While an undergraduate, Schwartz attracted attention by setting up two parodic Twitter profiles, @GuyInYourMFA parodying pretentious and patronizing aspiring writers, and @DystopianYA parodying young adult fiction such as the Hunger Games series set in a dystopian future, both of which became popular with readers. Schwartz's success on Twitter helped launch her career in writing and publishing. She was named one of the hundred most influential people in Brooklyn culture by Brooklyn Magazine in 2016.

While a writer at The New York Observer, Schwartz wrote an open letter to her employer Jared Kushner criticizing his father-in-law Donald Trump's posting content from anti-Semitic sources on his Twitter feed, to which Kushner wrote a similar open letter in response.

Schwartz is the creator and host of the podcast Noble Blood, which focuses on stories from the lives of historical royals. The podcast debuted at No.1 on the iTunes podcast charts. The series was produced by Lore creator Aaron Mahnke.

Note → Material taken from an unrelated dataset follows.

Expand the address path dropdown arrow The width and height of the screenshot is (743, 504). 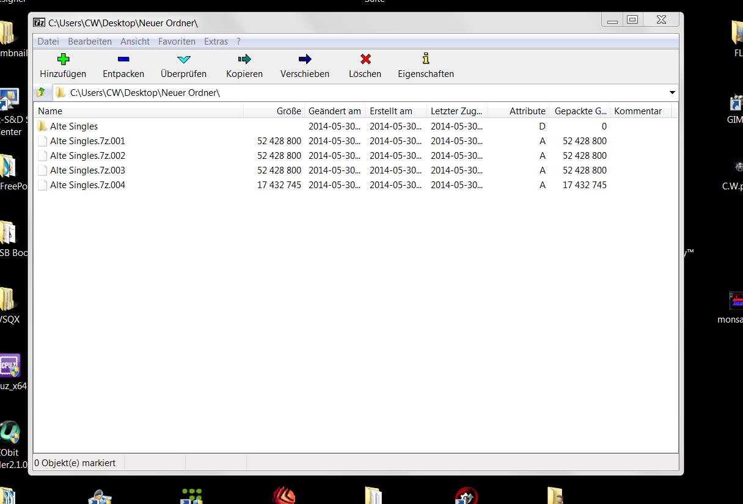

Schwartz appeared on the September 29, 2020 episode of The George Lucas Talk Show with fellow guest Bill Corbett.

Screenwriting
Schwartz was a staff writer on the Marvel television series She-Hulk: Attorney at Law for Disney+. In 2021, she co-wrote Bring It On: Halloween with Rebekah McKendry, the seventh Bring It On movie which is intended to air in 2022.

Books

And We're Off 
Dana Schwartz has published four books. Her first book, a YA novel entitled And We're Off was published in May 2017. Seventeen Magazine named it one of the best books of the year, and Vulture listed it as one of the 10 best YA books of 2017.

Choose Your Own Disaster 
Schwartz's memoir, entitled Choose Your Own Disaster, was released in June 2018.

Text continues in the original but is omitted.